On your workstation, start Claude in a tmux session:

tmux new -s claude1
claude

Create multiple sessions:

tmux new -s claude2
tmux new -s claude3

From your phone, attach to any session:

ssh workstation -t "tmux attach -t claude1"

Or list all sessions and pick one:

ssh workstation -t "tmux ls"

My Daily Workflow

Morning at desk:

  • Start 3-4 Claude sessions in tmux windows
  • Each focused on different tasks (feature work, refactoring, tests, docs)

Throughout the day (mobile):

  • SSH in from phone during commute, lunch, waiting rooms
  • Check on long-running tasks
  • Quick code reviews
  • Brainstorm architecture decisions

Evening:

  • Pick up where I left off on desktop
  • Sessions maintained full context from earlier

Pro Tips

1. Termux Widget for One-Tap Access

Install Termux:Widget and create a shortcut script:

mkdir -p ~/.shortcuts
cat > ~/.shortcuts/claude1 << 'EOF'
#!/bin/bash
ssh workstation -t "tmux attach -t claude1"
EOF
chmod +x ~/.shortcuts/claude1

Now you have a home screen widget that drops you directly into Claude.
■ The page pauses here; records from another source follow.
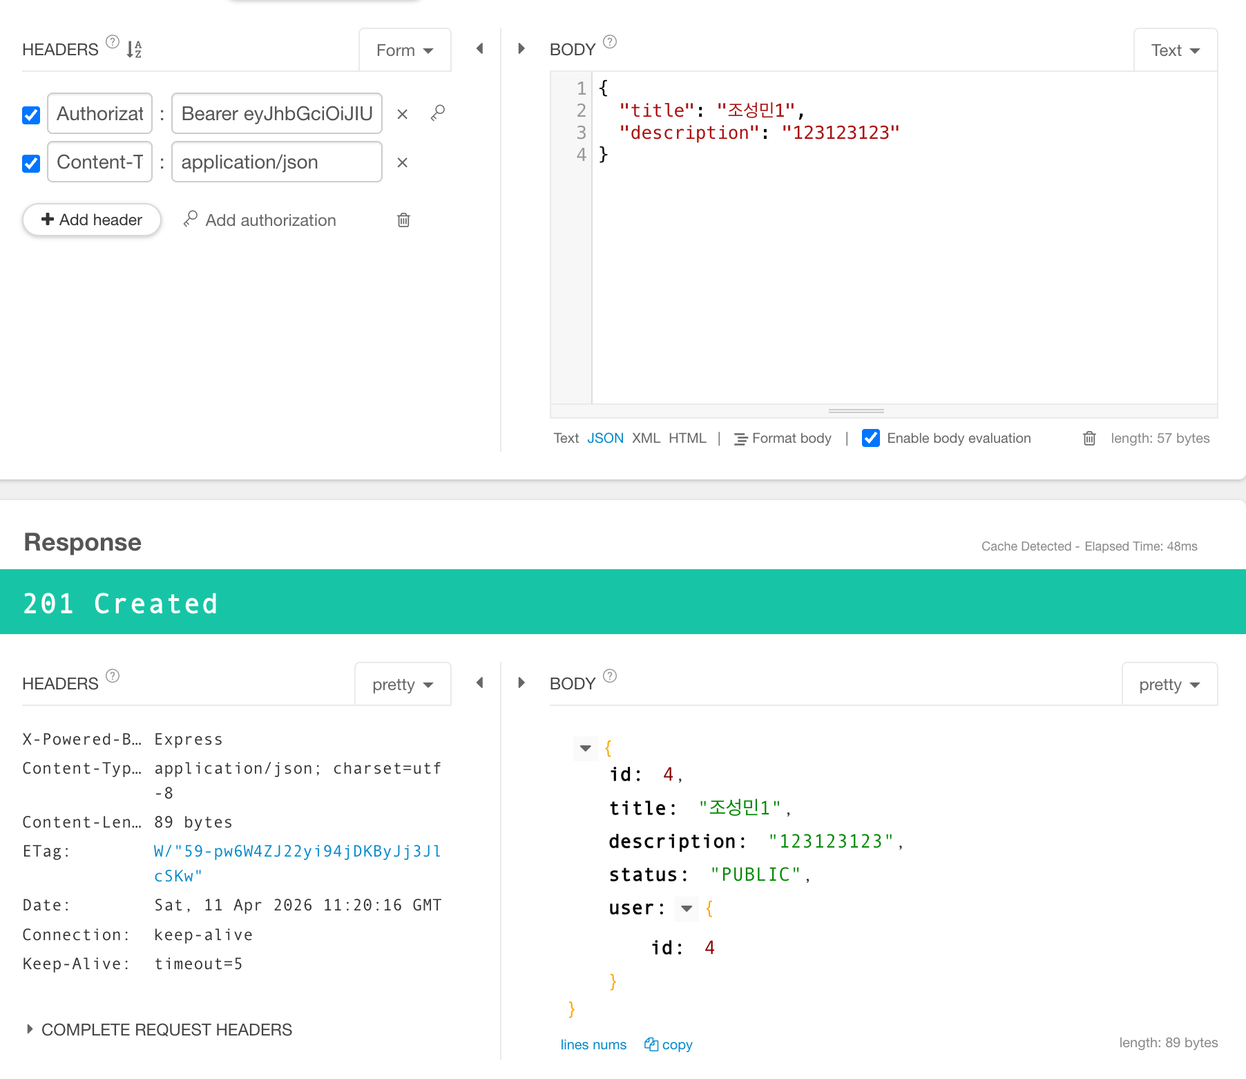
Task: Copy the response body
Action: pyautogui.click(x=668, y=1044)

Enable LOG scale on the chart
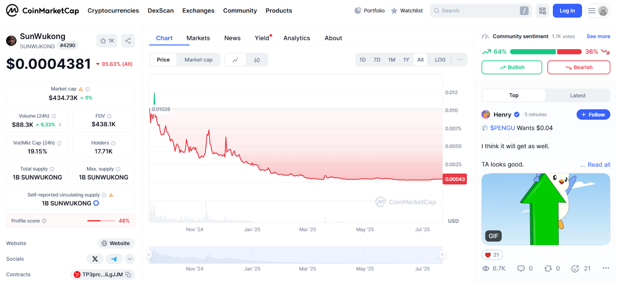coord(440,60)
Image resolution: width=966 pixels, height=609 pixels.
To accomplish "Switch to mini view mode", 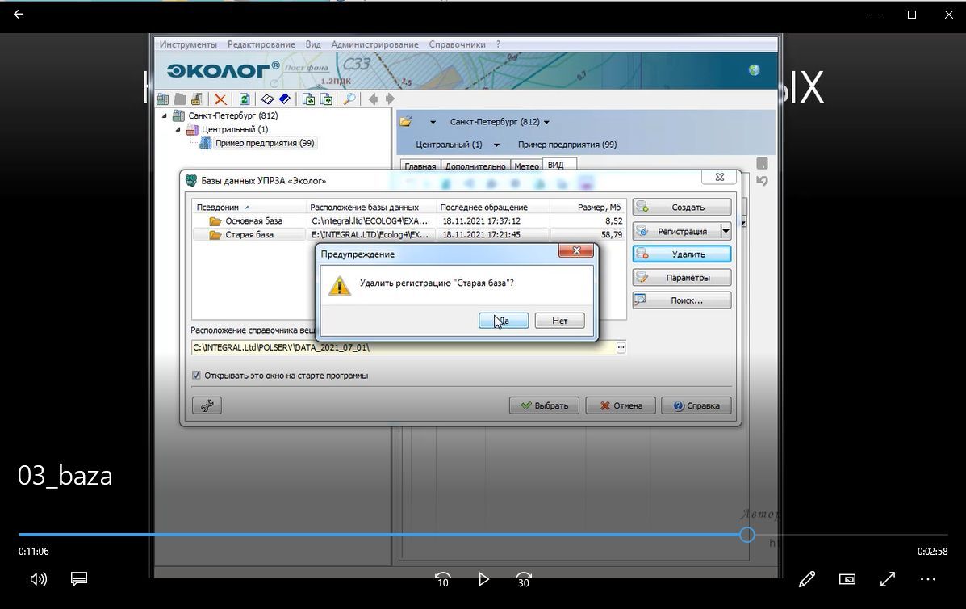I will 847,579.
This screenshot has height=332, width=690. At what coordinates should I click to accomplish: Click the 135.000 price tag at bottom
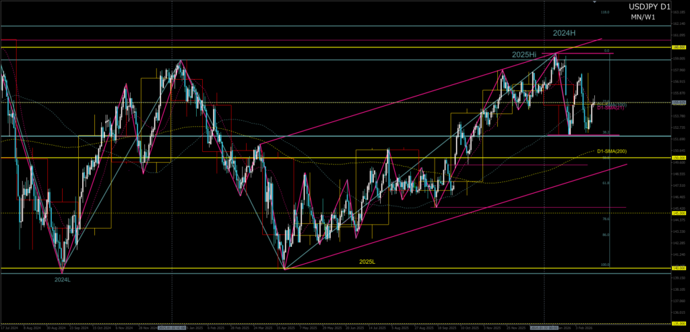tap(679, 323)
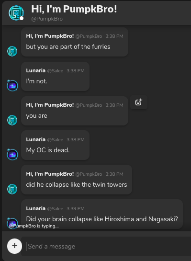191x261 pixels.
Task: Click the header title 'Hi, I'm PumpkBro!'
Action: (x=74, y=9)
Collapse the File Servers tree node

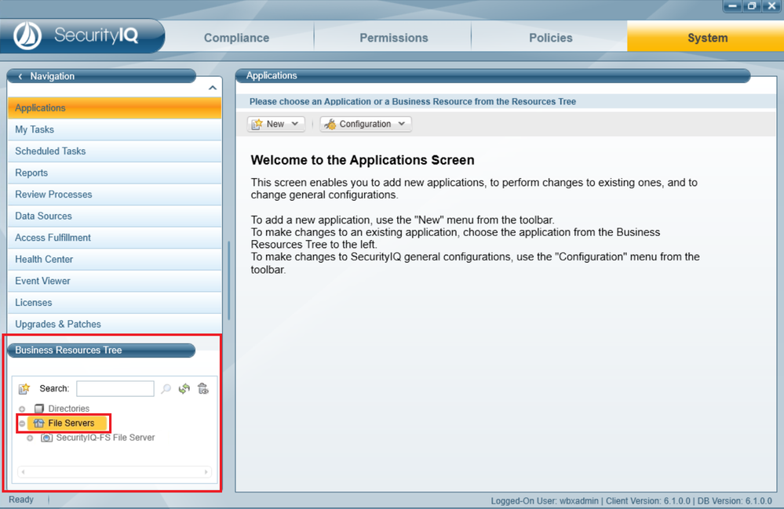(x=21, y=423)
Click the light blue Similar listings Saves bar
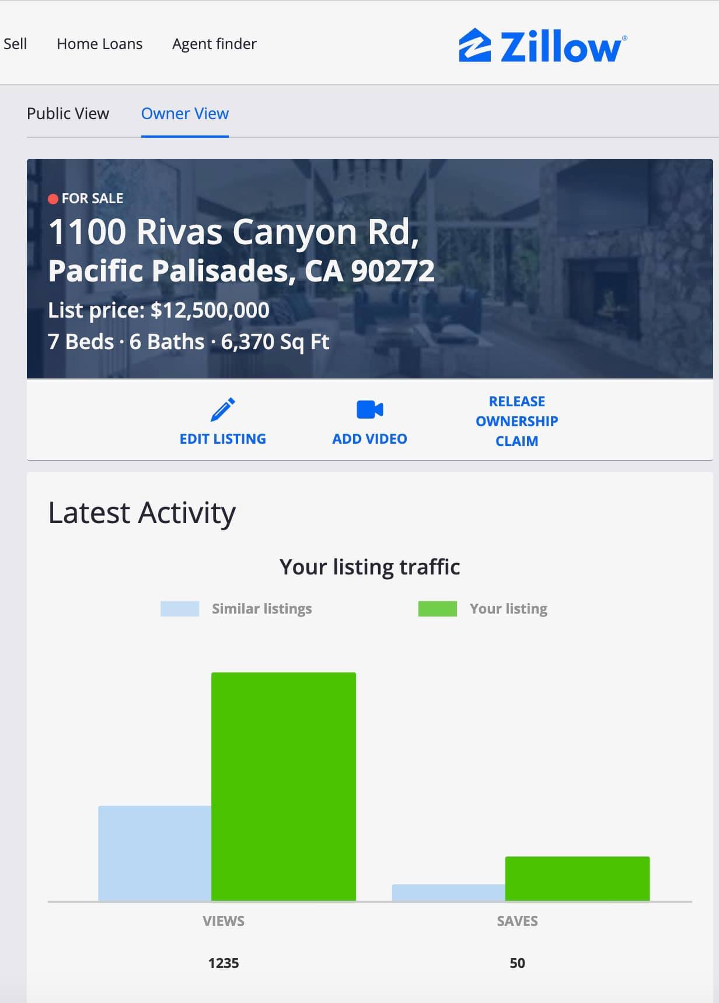 click(x=448, y=893)
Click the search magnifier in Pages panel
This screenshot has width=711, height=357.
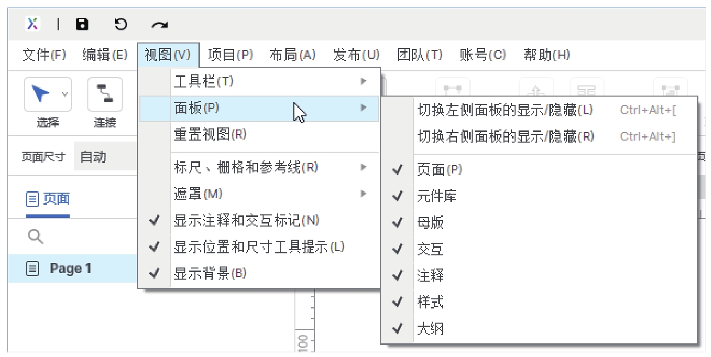tap(36, 236)
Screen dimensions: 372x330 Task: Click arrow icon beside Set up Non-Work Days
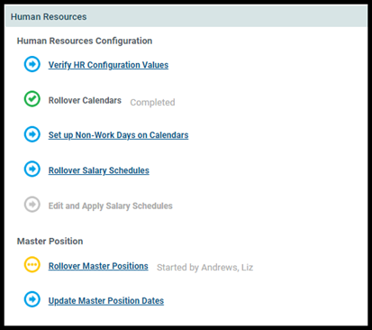32,134
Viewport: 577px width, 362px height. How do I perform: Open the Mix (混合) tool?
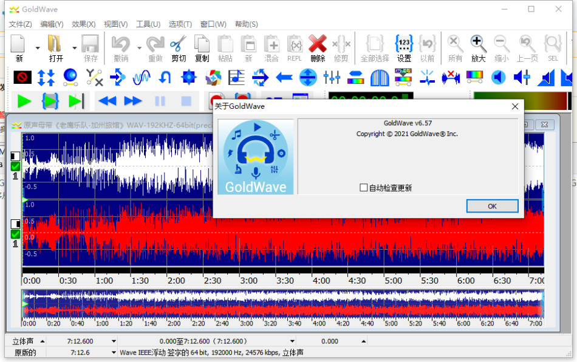pyautogui.click(x=271, y=47)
2. Mosh for Flaky Connections

If you’re on spotty mobile data, use Mosh instead of SSH:

# Workstation
sudo pacman -S mosh  # or apt install mosh

# Termux
pkg install mosh

# Connect
mosh workstation -- tmux attach -t claude1

Mosh handles connection drops gracefully — you won’t lose your session.

3. tmux Status Bar

Add this to ~/.tmux.conf to see which session you’re in:

set -g status-right '#S | %H:%M'

4. Quick Session Switcher

Create a script to list and attach to Claude sessions:

#!/bin/bash
# ~/.local/bin/claude-attach
SESSION=$(tmux ls -F "#{session_name}" | grep claude | fzf)
[ -n "$SESSION" ] && tmux attach -t "$SESSION"

Why This Matters

The bottleneck in AI-assisted development isn’t the AI — it’s availability. Ideas don’t wait for business hours.

With this setup:

  • Continuity — Same context whether you’re on desktop or mobile
  • Availability — Ship from anywhere
  • Parallel work — Multiple Claude sessions, multiple contexts

The developers who’ll win in 2025+ aren’t optimizing for the most powerful desk setup. They’re optimizing for always-on availability.